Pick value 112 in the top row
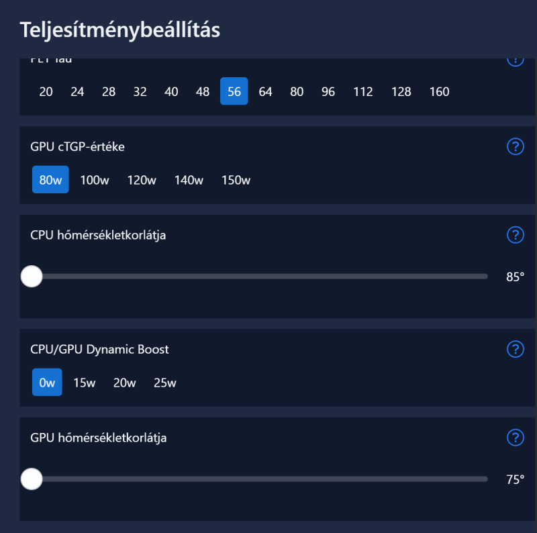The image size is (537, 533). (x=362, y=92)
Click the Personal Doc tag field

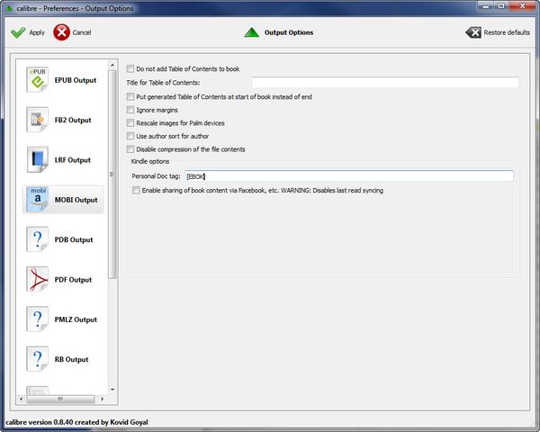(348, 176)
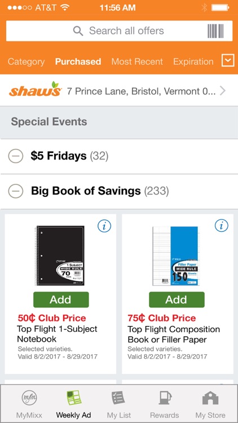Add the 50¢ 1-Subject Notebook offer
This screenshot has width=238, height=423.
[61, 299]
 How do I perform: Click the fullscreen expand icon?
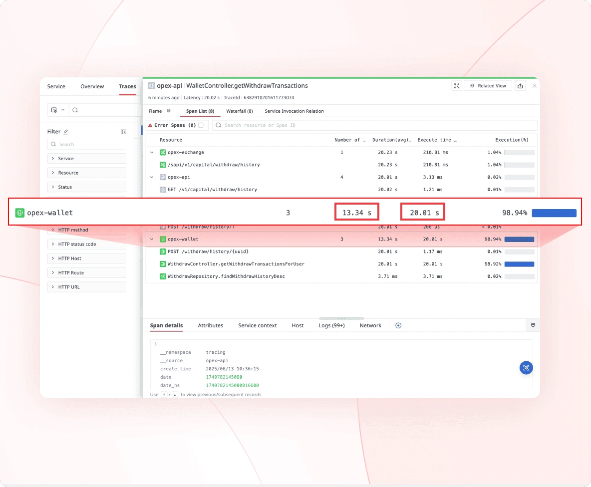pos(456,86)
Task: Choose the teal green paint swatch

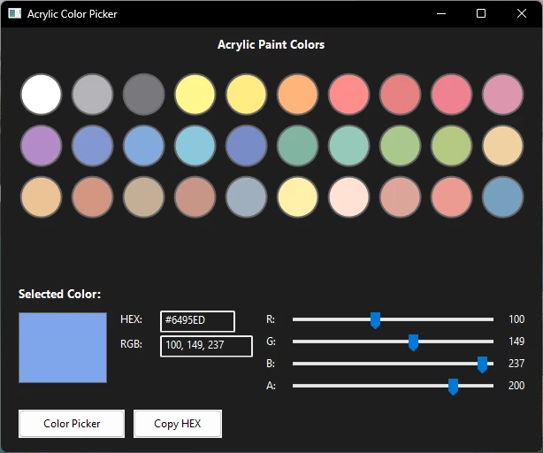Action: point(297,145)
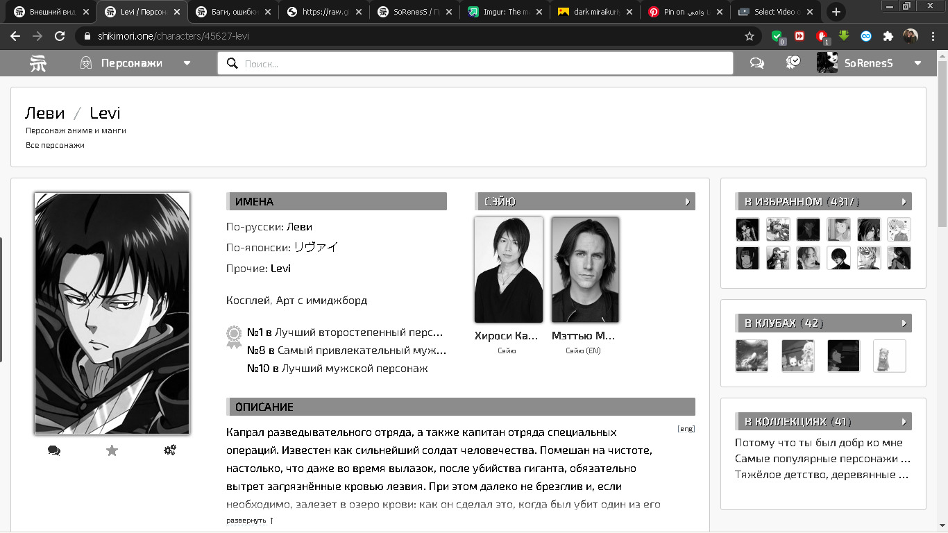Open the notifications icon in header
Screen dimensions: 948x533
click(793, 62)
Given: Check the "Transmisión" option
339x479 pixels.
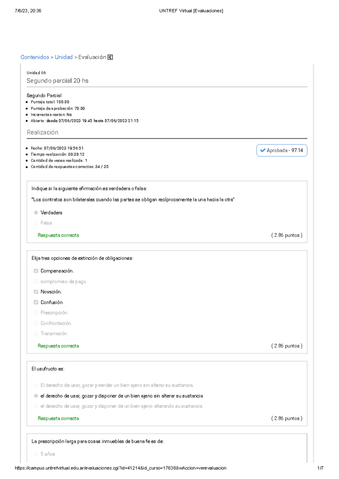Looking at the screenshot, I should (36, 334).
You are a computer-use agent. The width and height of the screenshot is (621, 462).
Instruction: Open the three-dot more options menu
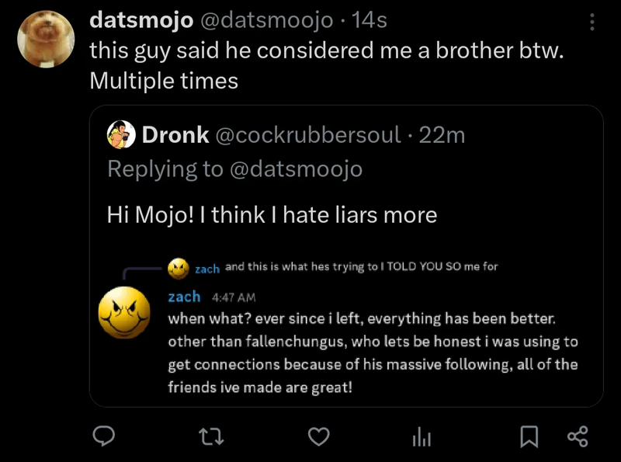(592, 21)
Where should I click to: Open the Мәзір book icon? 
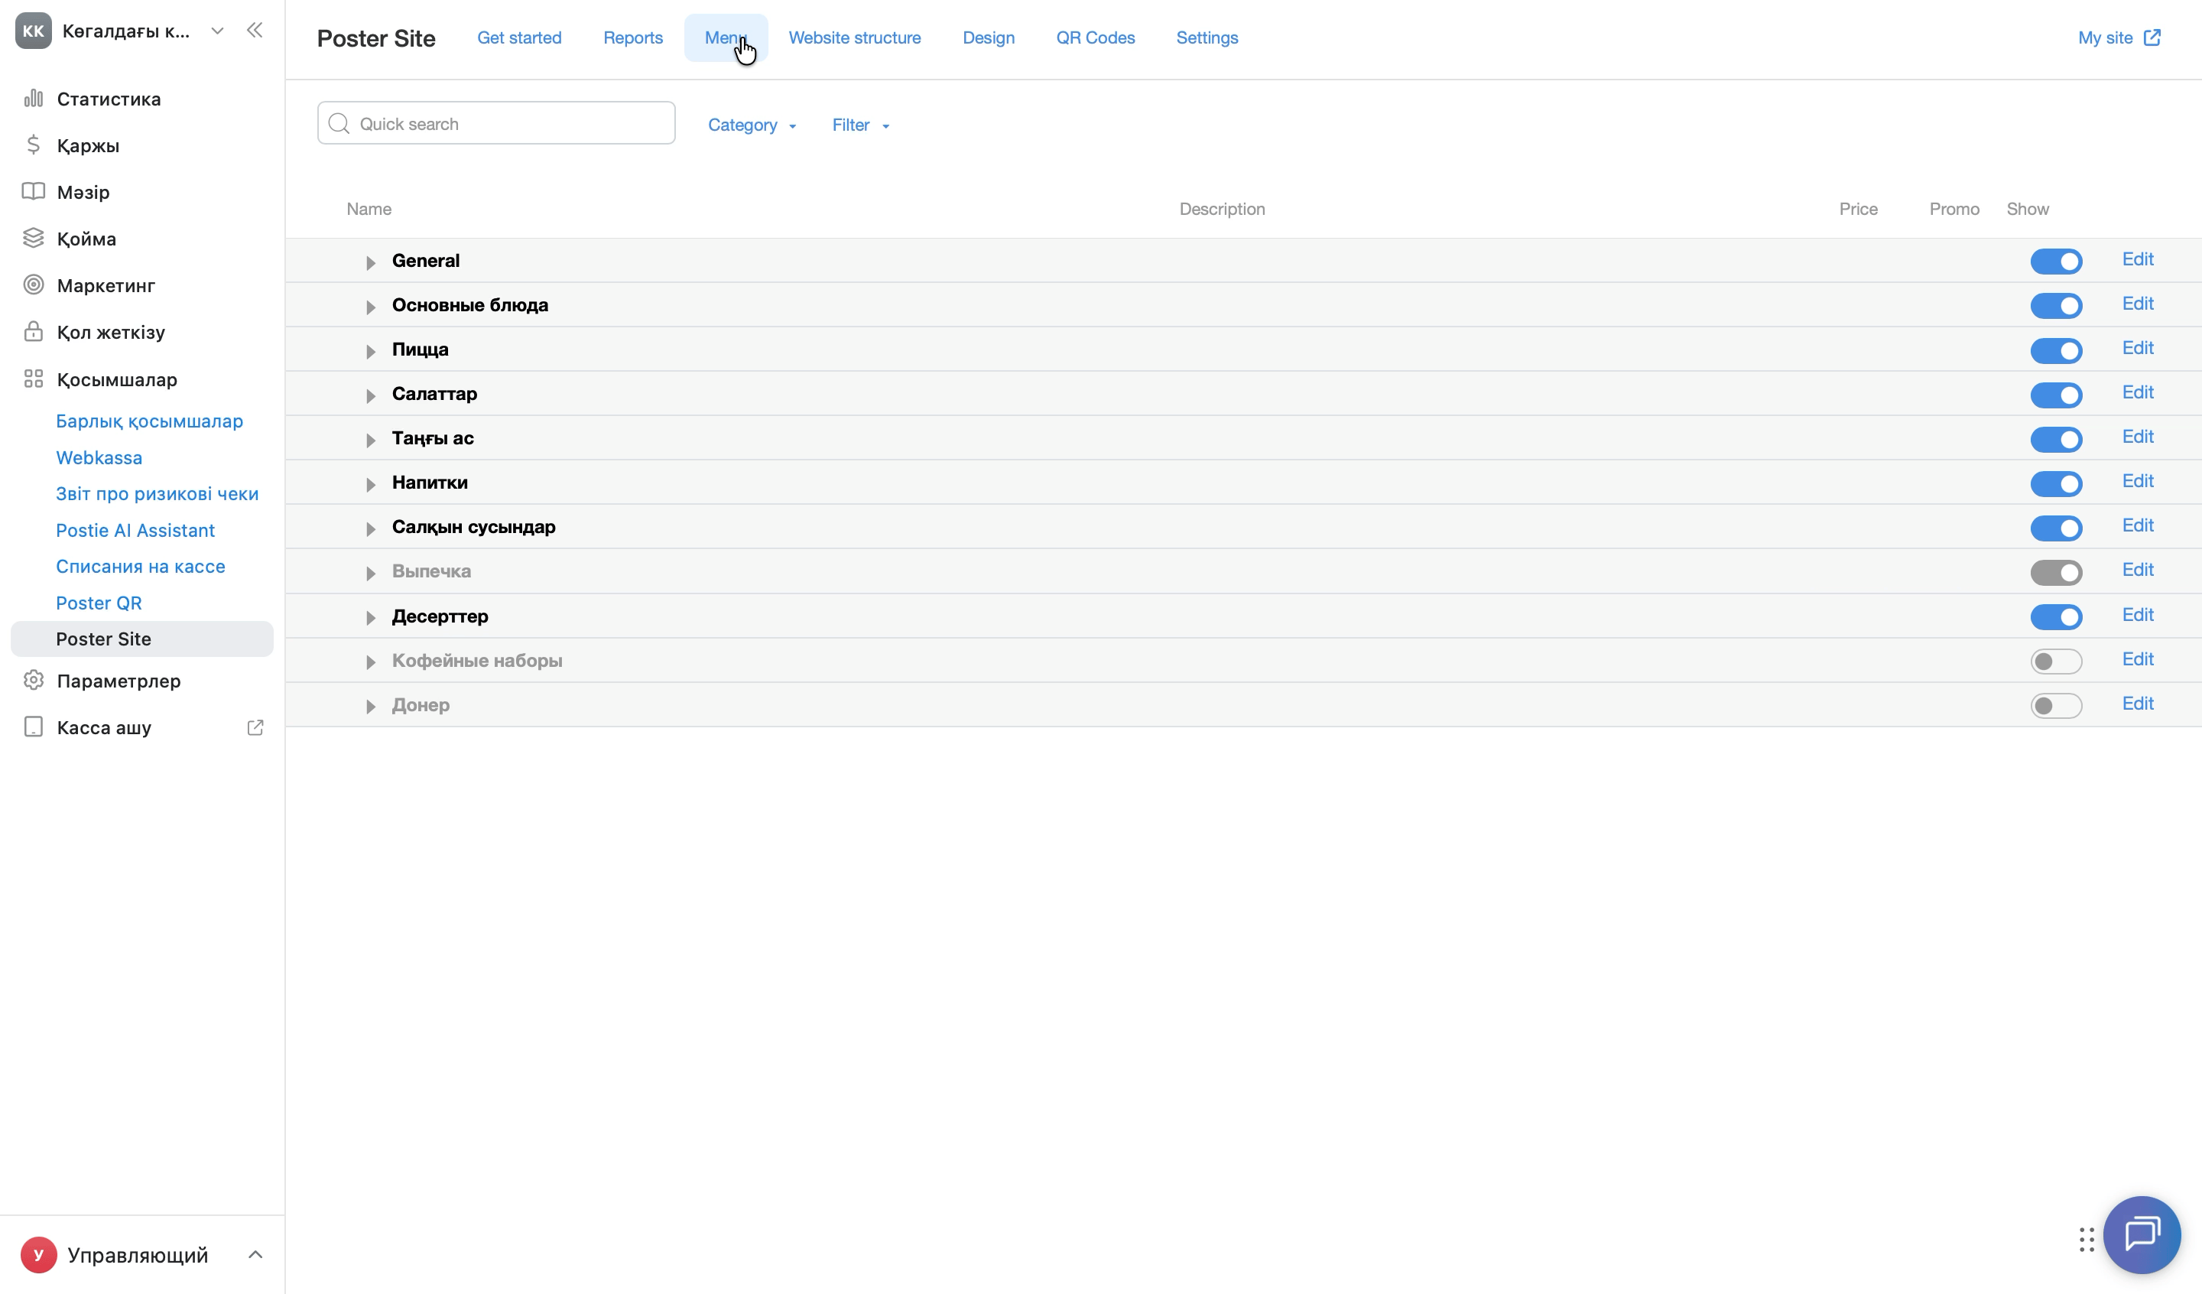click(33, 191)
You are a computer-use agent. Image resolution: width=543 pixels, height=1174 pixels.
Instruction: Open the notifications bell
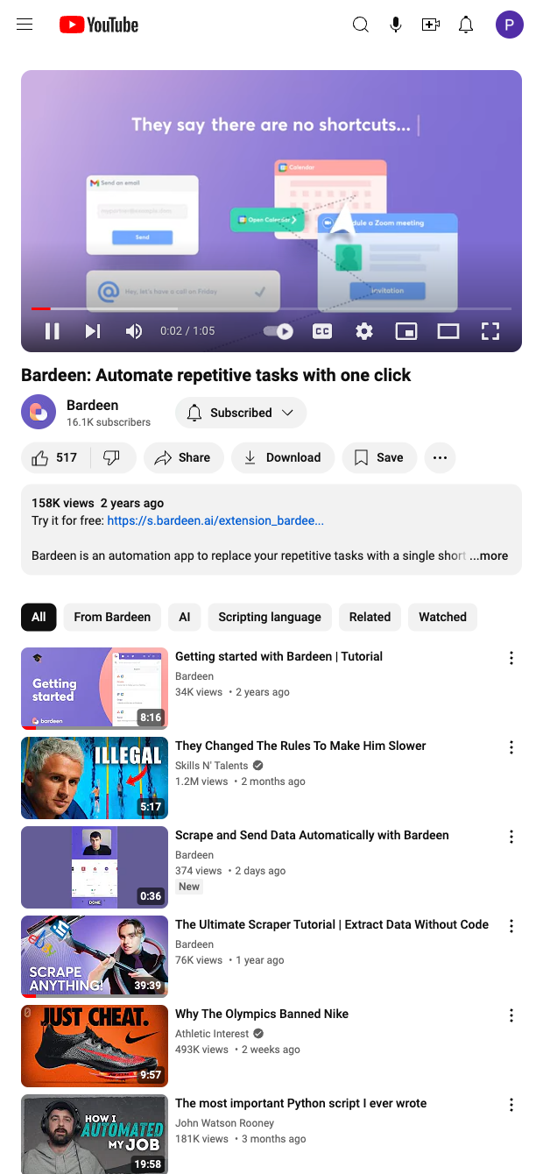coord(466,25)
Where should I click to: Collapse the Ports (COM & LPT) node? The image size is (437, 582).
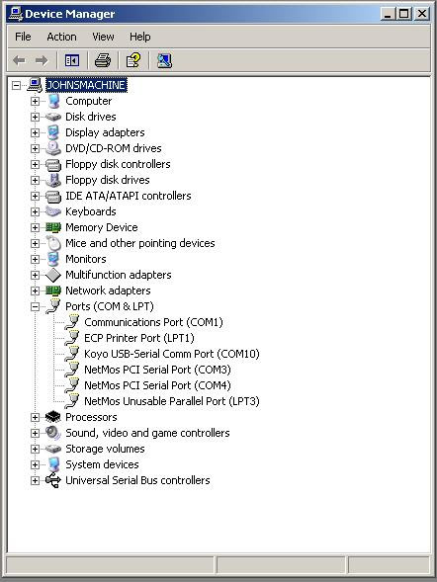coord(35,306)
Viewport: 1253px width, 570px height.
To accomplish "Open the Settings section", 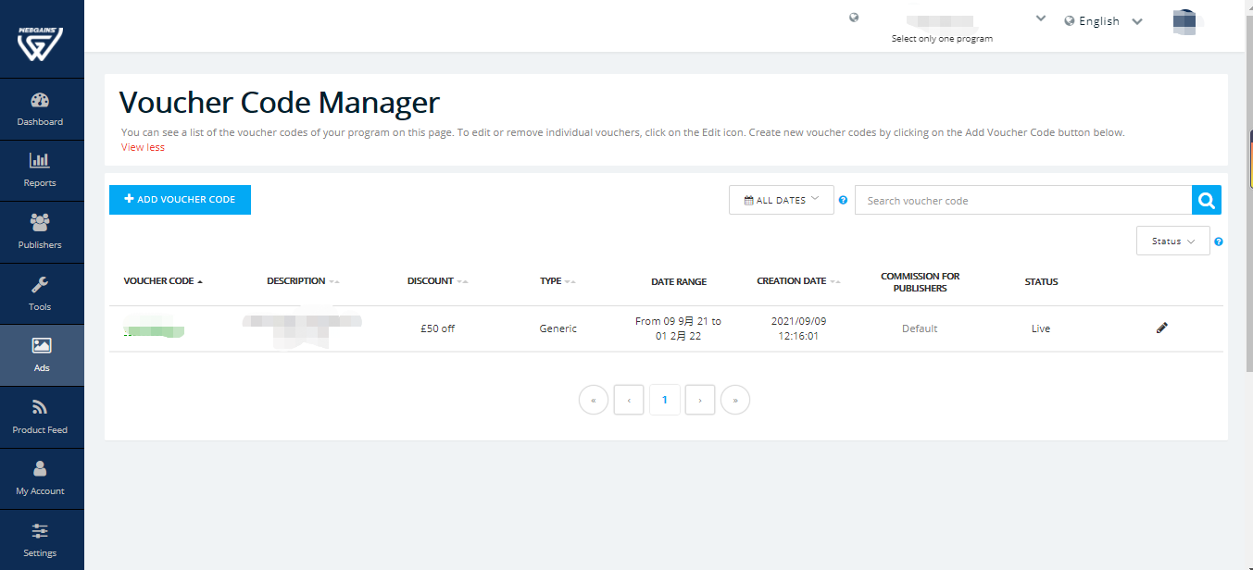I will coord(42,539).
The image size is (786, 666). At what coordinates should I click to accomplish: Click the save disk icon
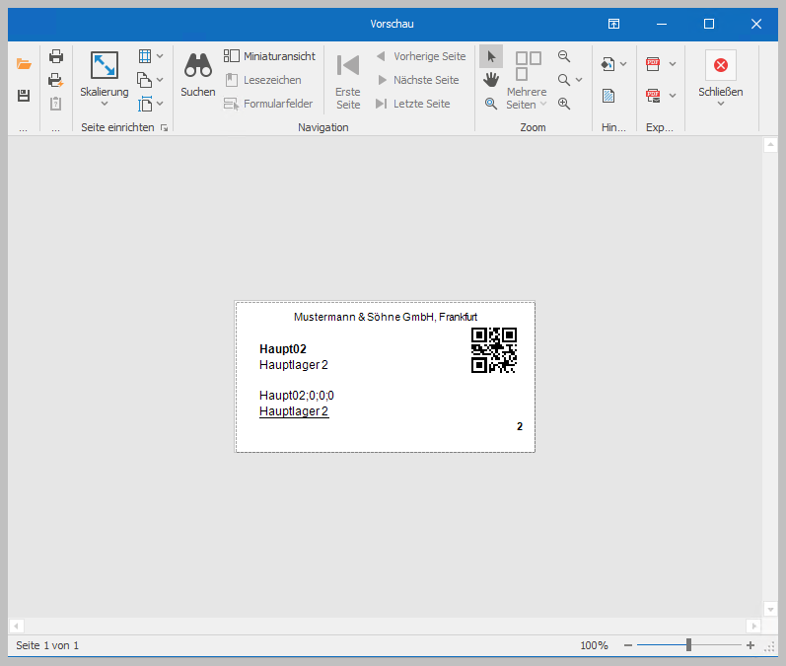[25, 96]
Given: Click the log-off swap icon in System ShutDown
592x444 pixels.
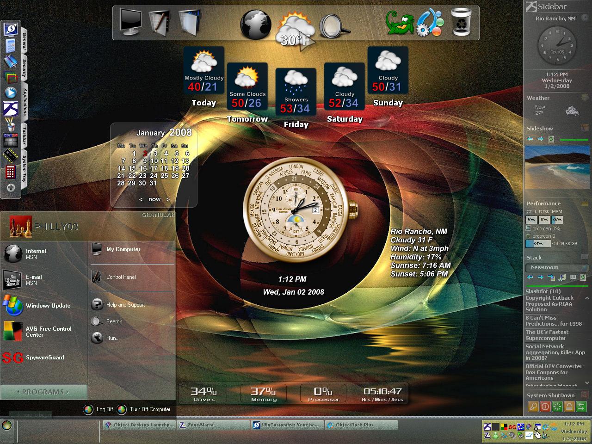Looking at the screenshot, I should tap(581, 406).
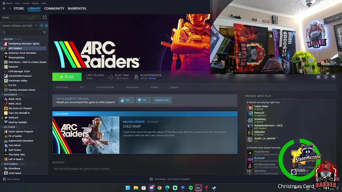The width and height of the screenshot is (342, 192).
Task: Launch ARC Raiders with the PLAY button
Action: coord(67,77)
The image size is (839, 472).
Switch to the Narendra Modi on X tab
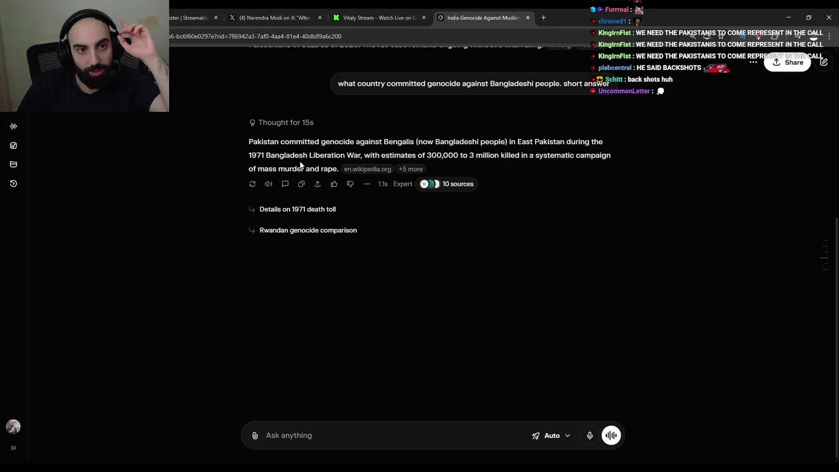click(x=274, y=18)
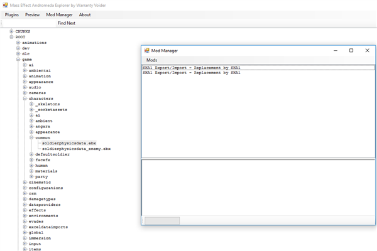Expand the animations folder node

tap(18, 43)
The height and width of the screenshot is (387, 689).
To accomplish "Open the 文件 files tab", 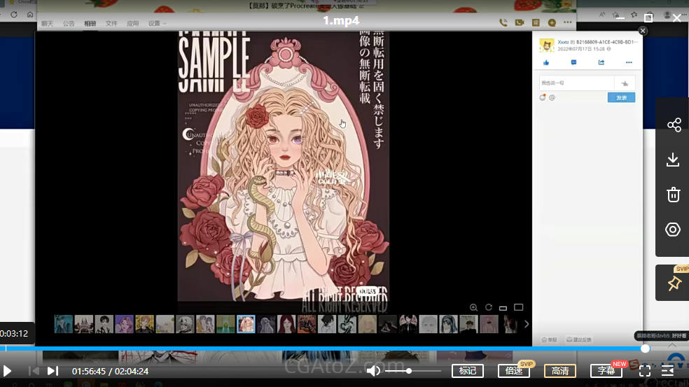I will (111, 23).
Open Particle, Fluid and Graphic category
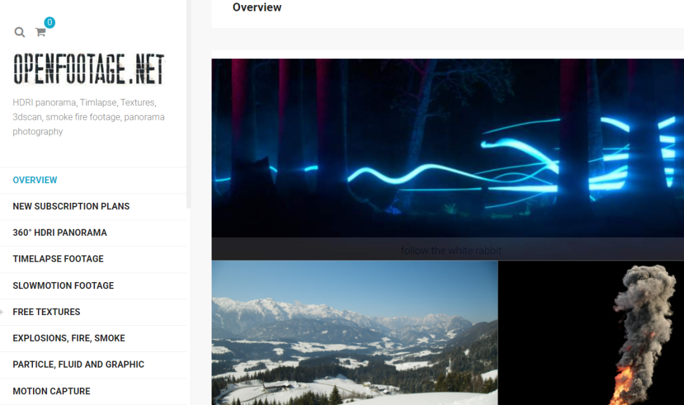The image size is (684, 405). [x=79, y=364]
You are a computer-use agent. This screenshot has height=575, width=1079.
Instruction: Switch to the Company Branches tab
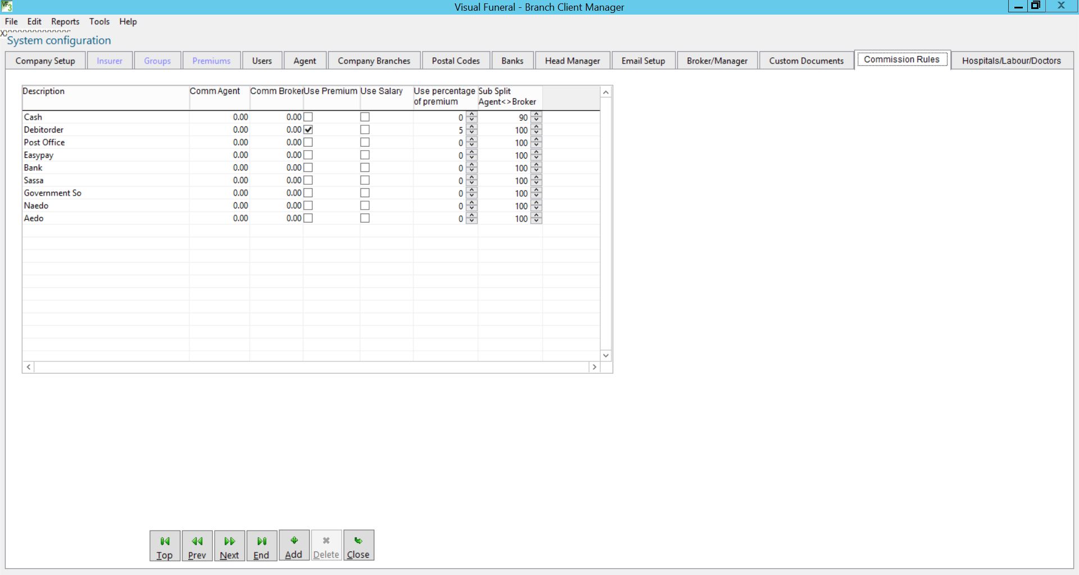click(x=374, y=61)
------------
* **What to do**:
Only a number should be returned: how many lines in the material contain "Given"?

* **Finished exercise**:
2